Britain mirrors here eerily the European continent, and if it seeks splendid isolation, then with the curious means of poisonous ideological imports from Europe, very much at variance to British tradition. The situation in Europe is often even worse: a strong rise of a populist far right, often even an extreme right with fascist elements, such as the Front National in France (with a more classical fascist ‘national-socialist’ economic policy), or the Alternative für Deutschland in Germany (with a decidedly neo-liberal economic agenda), and equivalent movements in the Netherlands, Denmark, Austria, Hungary, and Poland – in the latter two countries far right conservatives are even in power. They are all united in the separation: strict border controls, the indiscriminate denunciation of refugees, the demonization of other people and peoples, even from their neighbouring countries, increasingly like in 1914. When the current far-right Austrian presidential candidate advocates dual citizenship of South Tyroleans within Italy and a referendum to let them come closer (back?) to Austria, and was congratulated to his almost-victory in the first round by far-right Hungarian nationalists (among other far-right parties) who also consider that the very eastern region of Austria (from which he hails) could be part of Hungary, then one gets a good illustration of this widespread mindset.

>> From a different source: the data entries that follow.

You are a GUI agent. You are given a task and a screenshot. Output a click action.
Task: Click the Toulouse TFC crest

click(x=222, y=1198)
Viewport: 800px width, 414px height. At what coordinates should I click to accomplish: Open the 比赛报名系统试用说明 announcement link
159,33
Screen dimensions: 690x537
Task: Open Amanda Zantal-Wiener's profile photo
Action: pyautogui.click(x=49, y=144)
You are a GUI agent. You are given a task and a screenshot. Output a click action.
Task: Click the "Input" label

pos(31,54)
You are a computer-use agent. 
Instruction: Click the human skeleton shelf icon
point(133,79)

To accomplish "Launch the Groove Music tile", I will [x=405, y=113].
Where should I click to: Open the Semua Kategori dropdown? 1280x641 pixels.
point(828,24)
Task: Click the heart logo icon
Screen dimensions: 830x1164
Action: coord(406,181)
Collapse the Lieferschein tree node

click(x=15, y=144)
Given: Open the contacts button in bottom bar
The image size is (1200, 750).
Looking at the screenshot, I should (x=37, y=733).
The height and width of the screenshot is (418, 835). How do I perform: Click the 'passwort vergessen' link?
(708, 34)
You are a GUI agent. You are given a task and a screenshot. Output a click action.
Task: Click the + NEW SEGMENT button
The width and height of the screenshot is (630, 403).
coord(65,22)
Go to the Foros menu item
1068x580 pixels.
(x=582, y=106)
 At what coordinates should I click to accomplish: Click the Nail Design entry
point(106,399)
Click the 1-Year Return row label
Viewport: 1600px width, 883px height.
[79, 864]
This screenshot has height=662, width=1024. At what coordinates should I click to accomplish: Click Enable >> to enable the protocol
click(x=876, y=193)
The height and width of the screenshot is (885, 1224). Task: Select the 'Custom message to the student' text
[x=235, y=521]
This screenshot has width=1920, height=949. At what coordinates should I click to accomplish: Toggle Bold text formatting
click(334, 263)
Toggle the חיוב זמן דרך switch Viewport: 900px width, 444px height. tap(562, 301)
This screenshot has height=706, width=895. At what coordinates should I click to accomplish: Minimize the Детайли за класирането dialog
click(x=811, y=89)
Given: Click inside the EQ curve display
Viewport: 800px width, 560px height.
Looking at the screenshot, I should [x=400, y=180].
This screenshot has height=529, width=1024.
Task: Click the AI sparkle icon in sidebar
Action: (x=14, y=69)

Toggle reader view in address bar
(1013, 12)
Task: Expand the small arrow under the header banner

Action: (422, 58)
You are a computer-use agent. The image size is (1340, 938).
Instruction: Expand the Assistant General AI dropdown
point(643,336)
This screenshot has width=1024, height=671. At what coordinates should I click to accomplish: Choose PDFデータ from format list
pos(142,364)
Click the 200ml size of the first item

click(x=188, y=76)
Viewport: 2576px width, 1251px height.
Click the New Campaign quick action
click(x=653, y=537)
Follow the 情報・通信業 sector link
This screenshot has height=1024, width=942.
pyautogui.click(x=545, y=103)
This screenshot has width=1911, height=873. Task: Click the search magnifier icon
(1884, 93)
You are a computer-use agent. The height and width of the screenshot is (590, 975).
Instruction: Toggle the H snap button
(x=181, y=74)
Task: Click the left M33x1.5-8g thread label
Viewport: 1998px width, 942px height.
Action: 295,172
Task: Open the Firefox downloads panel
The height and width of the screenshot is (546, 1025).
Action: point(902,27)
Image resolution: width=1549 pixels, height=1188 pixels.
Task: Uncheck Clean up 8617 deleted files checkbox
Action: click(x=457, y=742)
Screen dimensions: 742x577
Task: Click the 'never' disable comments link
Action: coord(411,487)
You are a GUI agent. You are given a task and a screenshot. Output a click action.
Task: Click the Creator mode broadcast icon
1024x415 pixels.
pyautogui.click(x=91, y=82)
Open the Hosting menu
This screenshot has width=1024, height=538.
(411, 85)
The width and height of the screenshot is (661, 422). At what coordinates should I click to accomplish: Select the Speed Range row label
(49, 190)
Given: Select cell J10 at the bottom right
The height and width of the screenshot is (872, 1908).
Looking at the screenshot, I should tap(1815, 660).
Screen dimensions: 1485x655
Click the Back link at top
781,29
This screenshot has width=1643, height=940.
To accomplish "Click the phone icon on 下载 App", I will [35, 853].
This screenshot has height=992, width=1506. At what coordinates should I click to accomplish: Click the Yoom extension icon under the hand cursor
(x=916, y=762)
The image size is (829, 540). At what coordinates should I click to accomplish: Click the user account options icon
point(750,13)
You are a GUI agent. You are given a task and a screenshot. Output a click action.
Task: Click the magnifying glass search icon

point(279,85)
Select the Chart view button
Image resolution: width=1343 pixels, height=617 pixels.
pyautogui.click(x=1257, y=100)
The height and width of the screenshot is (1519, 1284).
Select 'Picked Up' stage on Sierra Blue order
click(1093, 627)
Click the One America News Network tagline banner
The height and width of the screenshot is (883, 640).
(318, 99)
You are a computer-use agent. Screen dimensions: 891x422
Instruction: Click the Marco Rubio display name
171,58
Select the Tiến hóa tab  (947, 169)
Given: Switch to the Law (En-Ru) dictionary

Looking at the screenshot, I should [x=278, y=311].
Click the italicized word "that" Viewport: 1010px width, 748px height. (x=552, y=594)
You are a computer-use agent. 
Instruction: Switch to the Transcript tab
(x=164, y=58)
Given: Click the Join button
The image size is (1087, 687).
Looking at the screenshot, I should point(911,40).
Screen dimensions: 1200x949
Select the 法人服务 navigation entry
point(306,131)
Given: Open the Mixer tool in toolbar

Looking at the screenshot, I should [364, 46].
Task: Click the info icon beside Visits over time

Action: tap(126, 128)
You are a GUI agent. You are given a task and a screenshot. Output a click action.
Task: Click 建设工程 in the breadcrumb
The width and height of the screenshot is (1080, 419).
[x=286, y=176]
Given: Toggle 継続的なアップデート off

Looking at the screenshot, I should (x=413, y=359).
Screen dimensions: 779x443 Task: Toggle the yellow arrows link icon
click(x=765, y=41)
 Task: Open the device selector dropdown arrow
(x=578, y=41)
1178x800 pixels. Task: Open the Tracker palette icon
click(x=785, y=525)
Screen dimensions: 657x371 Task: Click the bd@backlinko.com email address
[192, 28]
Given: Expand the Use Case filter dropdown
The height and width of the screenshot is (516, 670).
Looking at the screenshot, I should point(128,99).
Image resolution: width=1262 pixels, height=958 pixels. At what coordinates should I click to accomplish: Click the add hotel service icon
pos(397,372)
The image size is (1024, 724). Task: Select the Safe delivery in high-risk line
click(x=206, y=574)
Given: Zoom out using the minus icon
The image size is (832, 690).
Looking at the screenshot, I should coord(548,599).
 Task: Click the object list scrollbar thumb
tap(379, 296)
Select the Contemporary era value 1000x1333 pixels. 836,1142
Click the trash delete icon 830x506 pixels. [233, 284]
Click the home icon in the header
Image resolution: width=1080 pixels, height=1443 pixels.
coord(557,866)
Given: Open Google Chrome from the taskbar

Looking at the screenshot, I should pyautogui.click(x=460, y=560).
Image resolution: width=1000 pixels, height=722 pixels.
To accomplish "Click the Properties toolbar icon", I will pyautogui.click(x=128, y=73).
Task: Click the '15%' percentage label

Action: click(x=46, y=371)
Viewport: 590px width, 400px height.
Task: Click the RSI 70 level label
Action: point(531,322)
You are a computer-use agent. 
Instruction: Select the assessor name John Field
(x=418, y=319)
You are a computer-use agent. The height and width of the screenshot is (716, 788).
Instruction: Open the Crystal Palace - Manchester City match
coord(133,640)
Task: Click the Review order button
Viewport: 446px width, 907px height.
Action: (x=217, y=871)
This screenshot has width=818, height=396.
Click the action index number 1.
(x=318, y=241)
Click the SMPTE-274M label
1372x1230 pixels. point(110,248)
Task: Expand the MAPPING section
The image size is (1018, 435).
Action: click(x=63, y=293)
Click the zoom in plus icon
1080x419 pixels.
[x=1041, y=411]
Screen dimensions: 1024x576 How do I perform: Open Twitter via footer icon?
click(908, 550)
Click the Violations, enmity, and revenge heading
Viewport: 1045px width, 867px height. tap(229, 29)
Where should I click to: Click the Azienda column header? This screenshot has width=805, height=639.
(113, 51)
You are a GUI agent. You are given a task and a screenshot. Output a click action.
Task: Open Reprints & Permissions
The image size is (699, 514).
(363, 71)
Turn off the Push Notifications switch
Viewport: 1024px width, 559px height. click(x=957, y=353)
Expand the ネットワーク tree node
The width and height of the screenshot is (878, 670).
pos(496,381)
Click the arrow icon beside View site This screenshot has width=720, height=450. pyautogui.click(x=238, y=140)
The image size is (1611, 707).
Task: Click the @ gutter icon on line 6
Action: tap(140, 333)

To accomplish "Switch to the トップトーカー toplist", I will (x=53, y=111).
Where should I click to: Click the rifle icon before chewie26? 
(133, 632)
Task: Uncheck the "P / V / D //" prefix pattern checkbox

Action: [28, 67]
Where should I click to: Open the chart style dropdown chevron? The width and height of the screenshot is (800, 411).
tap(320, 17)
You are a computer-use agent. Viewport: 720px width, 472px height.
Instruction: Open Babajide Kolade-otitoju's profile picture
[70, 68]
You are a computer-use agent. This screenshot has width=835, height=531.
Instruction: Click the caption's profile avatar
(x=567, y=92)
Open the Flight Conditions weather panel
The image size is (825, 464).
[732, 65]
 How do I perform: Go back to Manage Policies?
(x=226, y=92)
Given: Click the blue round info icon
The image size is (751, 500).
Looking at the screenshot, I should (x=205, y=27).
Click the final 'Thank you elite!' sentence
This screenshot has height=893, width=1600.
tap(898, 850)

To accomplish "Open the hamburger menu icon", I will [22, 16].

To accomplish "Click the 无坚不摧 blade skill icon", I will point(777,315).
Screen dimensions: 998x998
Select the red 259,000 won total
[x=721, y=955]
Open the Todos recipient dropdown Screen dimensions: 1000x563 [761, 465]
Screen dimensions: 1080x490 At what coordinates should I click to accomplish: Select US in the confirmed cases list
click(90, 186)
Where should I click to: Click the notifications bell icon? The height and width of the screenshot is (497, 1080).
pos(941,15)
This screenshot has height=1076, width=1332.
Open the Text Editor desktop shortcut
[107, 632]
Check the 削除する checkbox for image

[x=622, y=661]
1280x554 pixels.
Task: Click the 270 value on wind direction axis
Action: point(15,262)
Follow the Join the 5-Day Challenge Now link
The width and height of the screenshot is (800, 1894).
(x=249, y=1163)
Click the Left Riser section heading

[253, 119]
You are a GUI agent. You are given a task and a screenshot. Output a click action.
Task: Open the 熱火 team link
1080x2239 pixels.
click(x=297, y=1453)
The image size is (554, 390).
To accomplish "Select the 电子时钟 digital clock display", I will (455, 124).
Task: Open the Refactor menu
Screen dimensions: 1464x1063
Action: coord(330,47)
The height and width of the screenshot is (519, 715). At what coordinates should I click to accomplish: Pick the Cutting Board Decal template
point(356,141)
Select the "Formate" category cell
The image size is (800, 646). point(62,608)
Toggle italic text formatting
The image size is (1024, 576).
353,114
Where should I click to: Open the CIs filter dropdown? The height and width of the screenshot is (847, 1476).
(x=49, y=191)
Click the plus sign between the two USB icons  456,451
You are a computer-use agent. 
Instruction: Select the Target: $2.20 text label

In another aspect Britain became very European as well: this has been the complete lack of statecraft in the preparation and management of the ‘Brexit’ referendum and its unexpected result. Three months after Brexit the unelected, accidental Conservative Prime Minister Theresa May and her Government are still trying to find out what the effects of some of her male party colleagues frolicking about with UKIP’s political positions actually may be. There was once the idea on the European Continent that Britain is the oldest functioning democracy in Europe, with a notion of steadiness and reason and stability. That idea can now also be buried safely. Politically Britain fits into the EU better now than ever before. However, while other EU Member States have decades of experience with incompetent governments and inefficient politics to an extent that they have made this a work of art, Britain would have to learn this way of life, and it may ruin the prospects of at least a generation until Britain can turn inefficiency into a pleasantly irreverent attitude in which a government cannot do much harm because governments do not matter much anyway.
We still have no good idea about the future. That the UK should secure access to the single market and at the same time restrict considerably freedom of movement of persons is obviously a contradiction in terms. The EU has also made that very clear. There may be protracted negotiations with the EU for a decade, or there may not be very much negotiation at all: if a fundamental contradictory position is not resolved, detailed negotiation, not specifically required by Art. 50 of the Lisbon Treaty, becomes meaningless. EU Member States also may be held to account by their electorates why large administrative resources should be poured into ‘Brexit’ negotiations if this is of no benefit to the European peoples. The British government seems to lean towards an oversimplifying ‘hard separation’ solution now because it realises that it will be overwhelmed by the administration and logistics of the ‘Brexit’ negotiations and may also face the problem of a separation of Scotland from the UK and an accession of Northern Ireland to Ireland: both scenarios have become possible in the present circumstances.
That Britain has withdrawn from the European peoples will affect generations to come. Only in the negative divisive forces Britain and Europe appear astonishingly united.